• REQUIRED ACTION 1:
Using the essay on purpose and determination, answer the following:
(a) What does the writer tell people trying to find their purpose to think about?
(b) What four things has fighting meant for the writer?
(c) According to the final line, what do you get?
• REQUIRED ACTION 2: Extend the essay on purpose and determination, picking up right after its final sentence.

Start of DOCUMENT EXTRACT

My determination comes from believing in myself even when others may not.

I crave learning in most areas of my work, but I never doubt myself when it comes to design. In past collections, the items I needed to drop but didn’t (and subsequently regretted) were my fault. But everything I’ve been disappointed in within work has been a learning opportunity. What I’ve learned over the years is to listen to myself, and to not try and please or be overly polite (an important lesson to learn). If I had to describe my purpose, I’d say that it’s to be a voice for women and children who have no voice, to leave people a little bit better than how I found them, to help others design the life they wish to live, and to practice kindness—it is always fashionable! For anyone trying to figure out what their own purpose is, I tell my friends, team, customers, and loved ones to think about how they spend their time off. What do they love doing when they have the time for it? Make a career out of that. There is always a way. It may not always lead to a plethora of money, but it will lead to a plethora of happiness.

I’ve had a strong sense of myself and who I was from early on. I’m not sure if it’s something innate or learned, perhaps a bit of both, but mostly innate. Personally, I believe your intent matters most. Whatever you’re doing, if there’s not integrity, it just won’t feel good. I also value intelligence, humility, love, and compassion—all things that grow and develop with time. If those parts of yourself do not grow, there is a huge problem. We are meant to grow and evolve. I also believe in being courageous and fighting for yourself when you need to. For me, that’s meant fighting for my name, fighting for my company, relocating to California, and being a single mom. As much as you need to know how to fight, it is just as important to know when to bend. Not one or the other will lead to peace, only a balance and flow of both.

I firmly believe that you get what you tolerate.

End of DOCUMENT EXTRACT
Start of SUPPLIED INFORMATION

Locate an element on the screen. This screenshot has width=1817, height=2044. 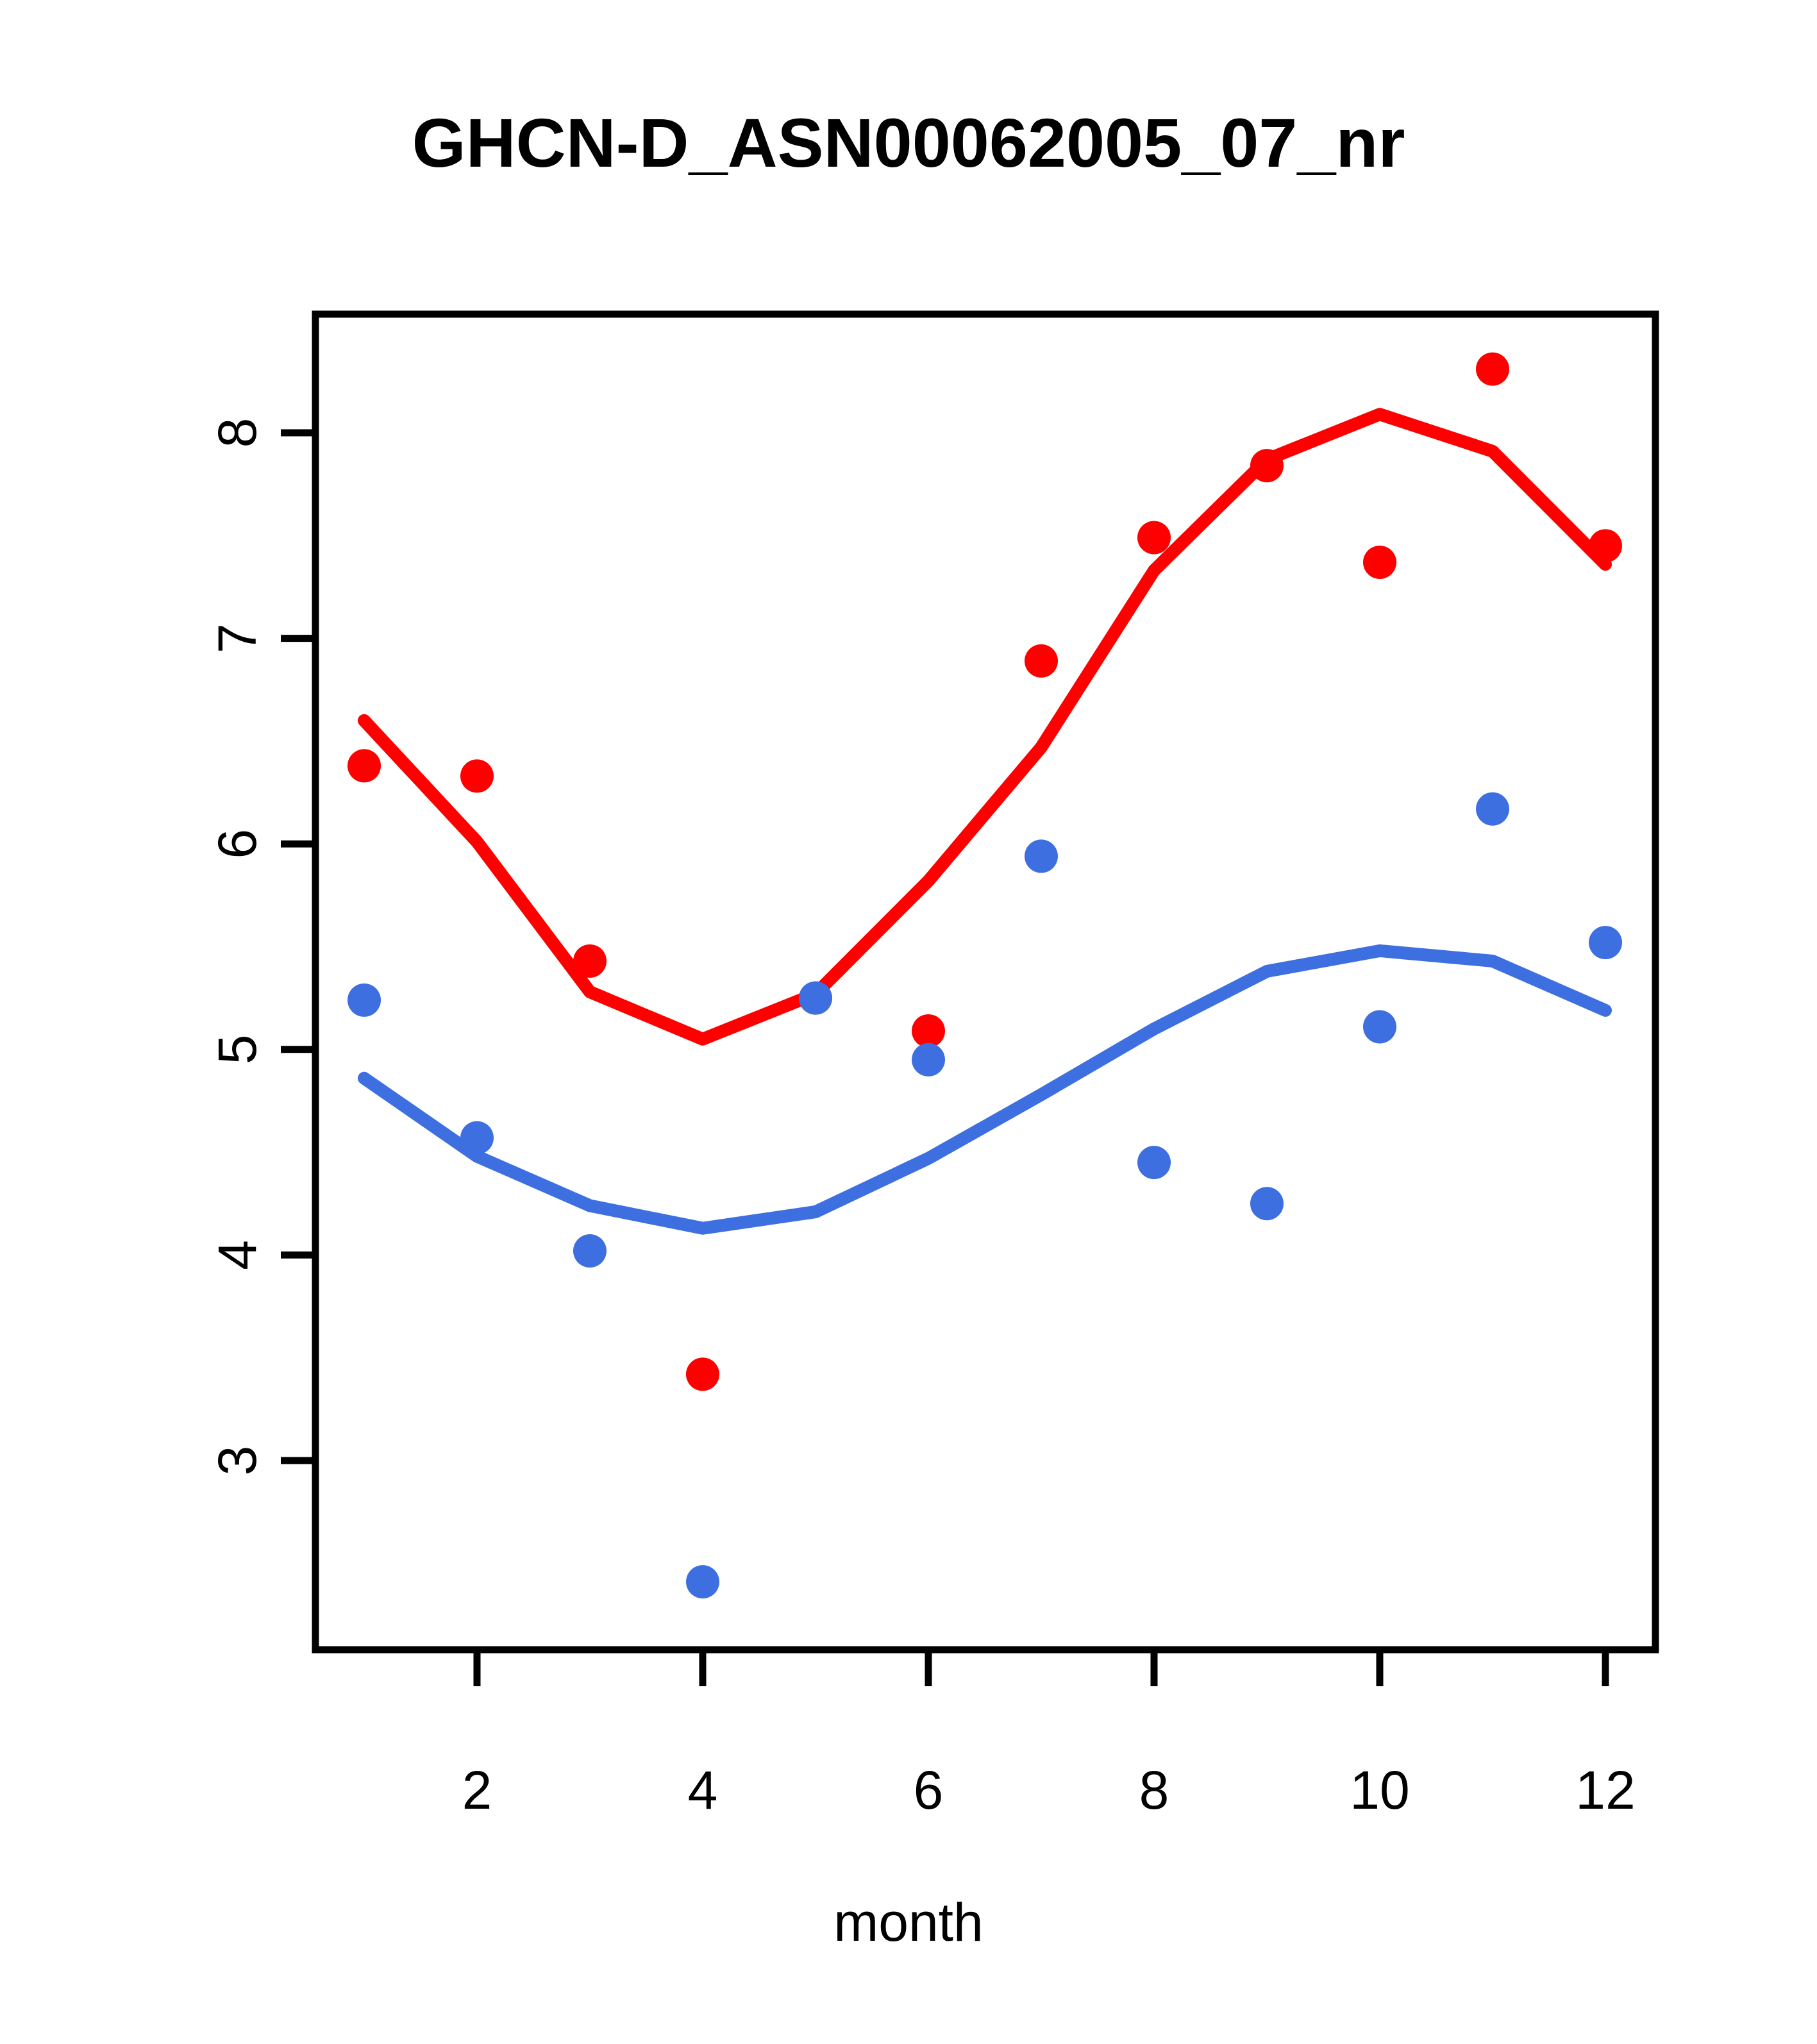
y-tick-label-5: 5 is located at coordinates (237, 1049).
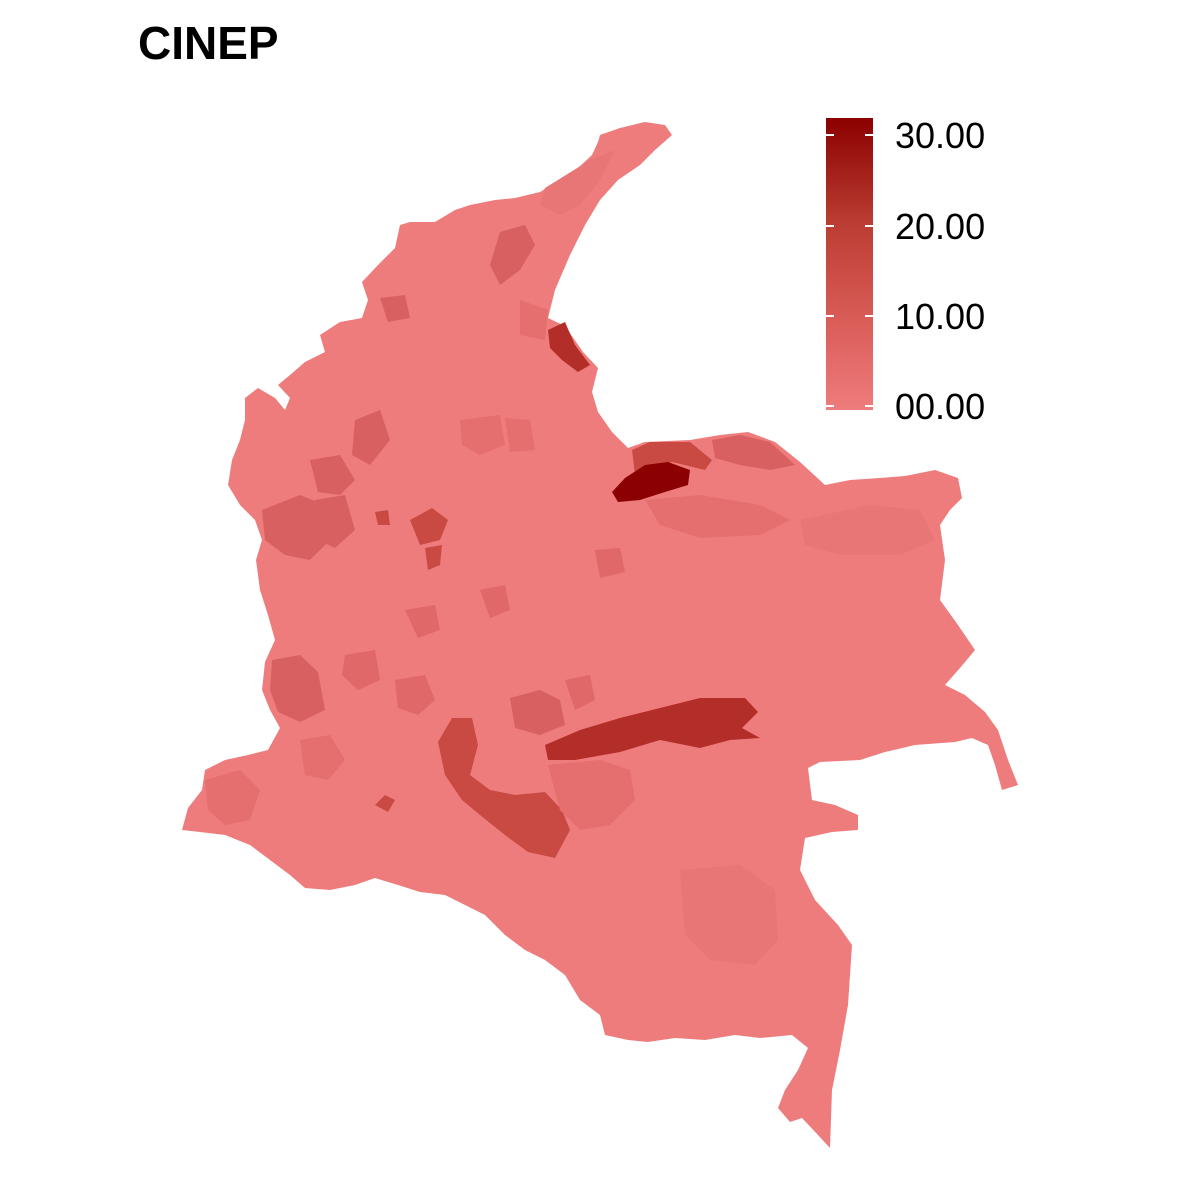  I want to click on region-arauca-south, so click(718, 516).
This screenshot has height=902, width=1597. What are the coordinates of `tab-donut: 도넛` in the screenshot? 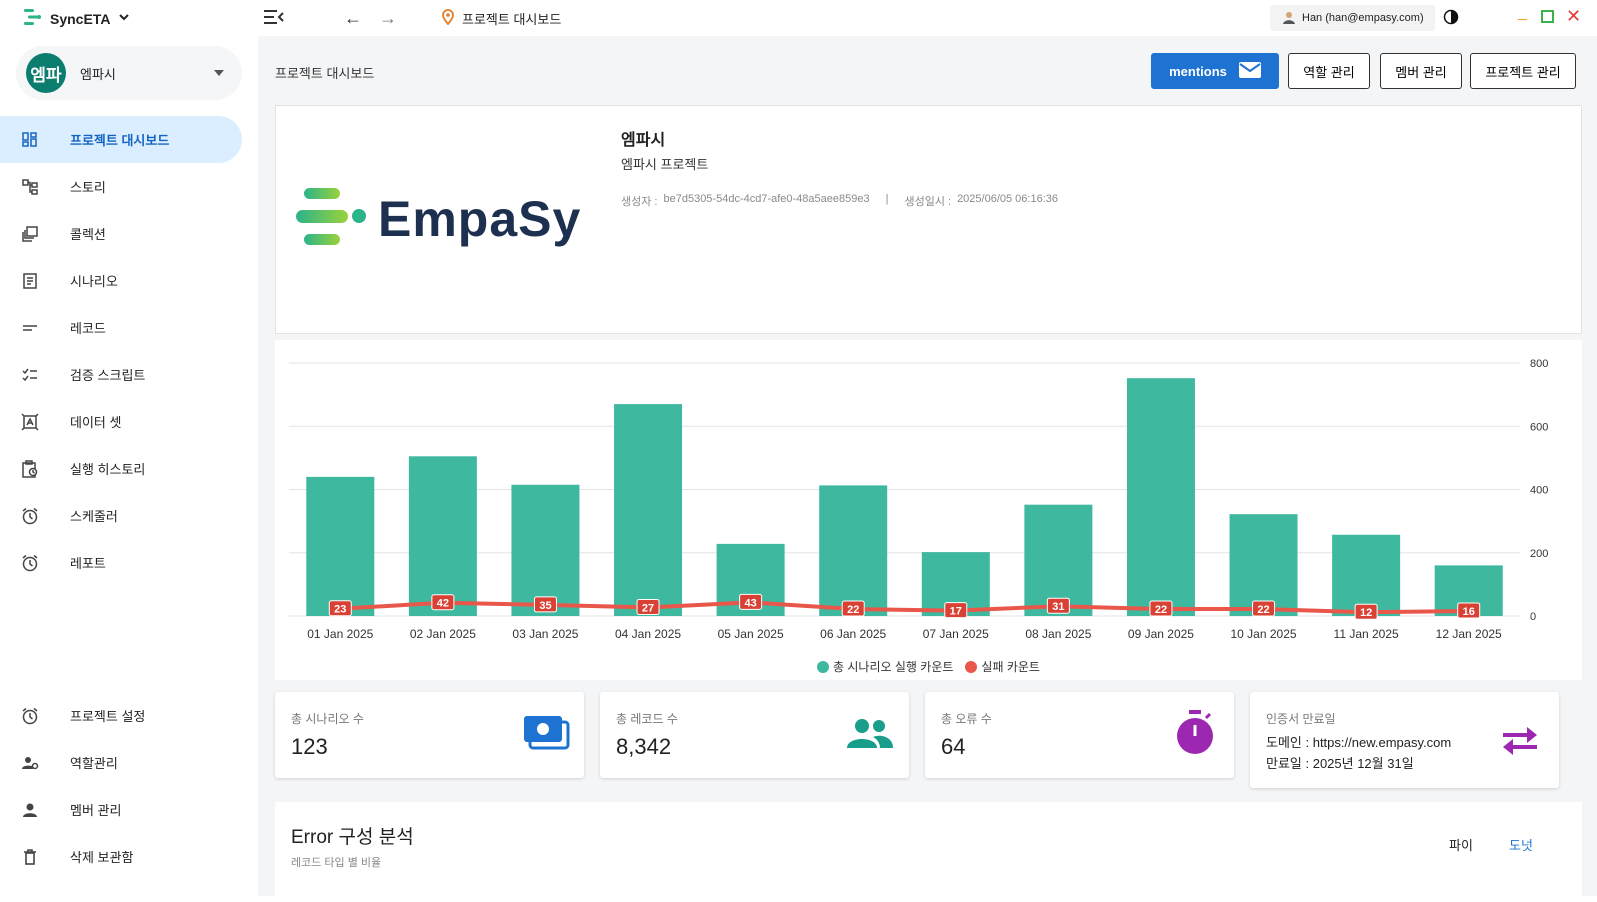 It's located at (1521, 846).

End of SUPPLIED INFORMATION

• ANSWER 1:
(a) How they spend their time off, meaning what they love doing when they have the time for it.
(b) Fighting for the writer's name, fighting for the writer's company, relocating to California, and being a single mom.
(c) What you tolerate.

• ANSWER 2:
Children were always in my life path, but they are not in everyone’s, and that is OK. I didn’t have one drop of fear about how having children would affect my career. I give up many things professionally and personally for my children, and I would not have it any other way. I did not become the woman I was meant to be until I gave birth to my daughter, Ava. I learned to love myself for her. If you are willing, your children will provide the most self-love you will ever have for yourself. However, they are a piece or pieces of the pie, not the entire pie. No one person should be the entire pie. When it comes to having kids as well a career, there is no balance. You are either doing really well being a mom, doing really well at work, doing really well at working out, or doing really well in a personal relationship. But you do those things well one at a time. There is no such thing as doing it all. And you have to be OK with that.

You should set the bar for yourself as high as you would for your child or your loved ones. If I was to give advice to my 28-year-old self, I would say: It was within you all along—all that you tolerate, all that you hope for, all of it. You have the capacity to give it all to yourself. You don’t need anyone to complete you. You complete you. You are whole.”